(Dataset extract)

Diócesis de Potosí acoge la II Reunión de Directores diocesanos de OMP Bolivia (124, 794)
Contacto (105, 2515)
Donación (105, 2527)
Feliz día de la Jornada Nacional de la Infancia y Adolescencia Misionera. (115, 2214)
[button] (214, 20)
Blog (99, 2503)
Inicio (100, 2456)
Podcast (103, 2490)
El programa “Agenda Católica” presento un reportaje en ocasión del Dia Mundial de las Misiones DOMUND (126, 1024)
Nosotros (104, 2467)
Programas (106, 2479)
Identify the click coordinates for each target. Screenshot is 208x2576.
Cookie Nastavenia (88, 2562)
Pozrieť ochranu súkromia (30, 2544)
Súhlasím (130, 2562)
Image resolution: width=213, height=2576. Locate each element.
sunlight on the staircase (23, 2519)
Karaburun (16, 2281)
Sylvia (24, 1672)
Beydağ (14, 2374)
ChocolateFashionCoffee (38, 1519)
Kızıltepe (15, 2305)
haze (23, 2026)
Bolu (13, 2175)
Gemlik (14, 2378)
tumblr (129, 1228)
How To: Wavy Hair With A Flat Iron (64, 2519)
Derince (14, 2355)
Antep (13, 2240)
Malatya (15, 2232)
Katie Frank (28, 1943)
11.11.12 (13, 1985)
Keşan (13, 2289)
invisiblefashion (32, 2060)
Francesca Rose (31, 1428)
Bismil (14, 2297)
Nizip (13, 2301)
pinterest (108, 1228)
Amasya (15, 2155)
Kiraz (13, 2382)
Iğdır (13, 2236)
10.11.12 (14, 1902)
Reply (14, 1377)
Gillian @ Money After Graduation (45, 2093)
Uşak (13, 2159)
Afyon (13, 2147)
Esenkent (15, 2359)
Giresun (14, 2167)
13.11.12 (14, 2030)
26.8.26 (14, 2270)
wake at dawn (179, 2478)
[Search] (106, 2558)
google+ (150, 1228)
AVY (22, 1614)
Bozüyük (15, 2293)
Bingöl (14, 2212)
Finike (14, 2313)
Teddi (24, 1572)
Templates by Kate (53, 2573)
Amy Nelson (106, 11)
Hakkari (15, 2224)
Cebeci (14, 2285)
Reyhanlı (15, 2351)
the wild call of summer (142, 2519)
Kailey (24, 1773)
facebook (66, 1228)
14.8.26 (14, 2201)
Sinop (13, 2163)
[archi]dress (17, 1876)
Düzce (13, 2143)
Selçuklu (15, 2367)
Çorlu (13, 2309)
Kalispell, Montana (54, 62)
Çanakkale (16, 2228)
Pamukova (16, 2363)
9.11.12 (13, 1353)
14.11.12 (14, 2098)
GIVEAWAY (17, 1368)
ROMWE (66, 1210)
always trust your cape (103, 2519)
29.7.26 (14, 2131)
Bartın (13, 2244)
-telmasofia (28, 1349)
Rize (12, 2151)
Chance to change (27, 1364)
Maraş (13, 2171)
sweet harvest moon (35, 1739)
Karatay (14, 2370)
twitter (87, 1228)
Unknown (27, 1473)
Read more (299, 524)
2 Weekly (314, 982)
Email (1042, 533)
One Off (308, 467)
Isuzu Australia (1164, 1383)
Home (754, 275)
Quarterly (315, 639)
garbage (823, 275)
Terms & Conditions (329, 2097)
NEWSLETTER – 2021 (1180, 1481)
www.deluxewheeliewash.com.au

(End Dataset extract)

### Problem to work on
Print out the entire listing above without any change.

### Answer section
Diócesis de Potosí acoge la II Reunión de Directores diocesanos de OMP Bolivia (124, 794)
Contacto (105, 2515)
Donación (105, 2527)
Feliz día de la Jornada Nacional de la Infancia y Adolescencia Misionera. (115, 2214)
[button] (214, 20)
Blog (99, 2503)
Inicio (100, 2456)
Podcast (103, 2490)
El programa “Agenda Católica” presento un reportaje en ocasión del Dia Mundial de las Misiones DOMUND (126, 1024)
Nosotros (104, 2467)
Programas (106, 2479)
Identify the click coordinates for each target. Screenshot is 208x2576.
Cookie Nastavenia (88, 2562)
Pozrieť ochranu súkromia (30, 2544)
Súhlasím (130, 2562)
Image resolution: width=213, height=2576. Locate each element.
sunlight on the staircase (23, 2519)
Karaburun (16, 2281)
Sylvia (24, 1672)
Beydağ (14, 2374)
ChocolateFashionCoffee (38, 1519)
Kızıltepe (15, 2305)
haze (23, 2026)
Bolu (13, 2175)
Gemlik (14, 2378)
tumblr (129, 1228)
How To: Wavy Hair With A Flat Iron (64, 2519)
Derince (14, 2355)
Antep (13, 2240)
Malatya (15, 2232)
Katie Frank (28, 1943)
11.11.12 (13, 1985)
Keşan (13, 2289)
invisiblefashion (32, 2060)
Francesca Rose (31, 1428)
Bismil (14, 2297)
Nizip (13, 2301)
pinterest (108, 1228)
Amasya (15, 2155)
Kiraz (13, 2382)
Iğdır (13, 2236)
10.11.12 (14, 1902)
Reply (14, 1377)
Gillian @ Money After Graduation (45, 2093)
Uşak (13, 2159)
Afyon (13, 2147)
Esenkent (15, 2359)
Giresun (14, 2167)
13.11.12 (14, 2030)
26.8.26 (14, 2270)
wake at dawn (179, 2478)
[Search] (106, 2558)
google+ (150, 1228)
AVY (22, 1614)
Bozüyük (15, 2293)
Bingöl (14, 2212)
Finike (14, 2313)
Teddi (24, 1572)
Templates by Kate (53, 2573)
Amy Nelson (106, 11)
Hakkari (15, 2224)
Cebeci (14, 2285)
Reyhanlı (15, 2351)
the wild call of summer (142, 2519)
Kailey (24, 1773)
facebook (66, 1228)
14.8.26 (14, 2201)
Sinop (13, 2163)
[archi]dress (17, 1876)
Düzce (13, 2143)
Selçuklu (15, 2367)
Çorlu (13, 2309)
Kalispell, Montana (54, 62)
Çanakkale (16, 2228)
Pamukova (16, 2363)
9.11.12 (13, 1353)
14.11.12 (14, 2098)
GIVEAWAY (17, 1368)
ROMWE (66, 1210)
always trust your cape (103, 2519)
29.7.26 (14, 2131)
Bartın (13, 2244)
-telmasofia (28, 1349)
Rize (12, 2151)
Chance to change (27, 1364)
Maraş (13, 2171)
sweet harvest moon (35, 1739)
Karatay (14, 2370)
twitter (87, 1228)
Unknown (27, 1473)
Read more (299, 524)
2 Weekly (314, 982)
Email (1042, 533)
One Off (308, 467)
Isuzu Australia (1164, 1383)
Home (754, 275)
Quarterly (315, 639)
garbage (823, 275)
Terms & Conditions (329, 2097)
NEWSLETTER – 2021 (1180, 1481)
www.deluxewheeliewash.com.au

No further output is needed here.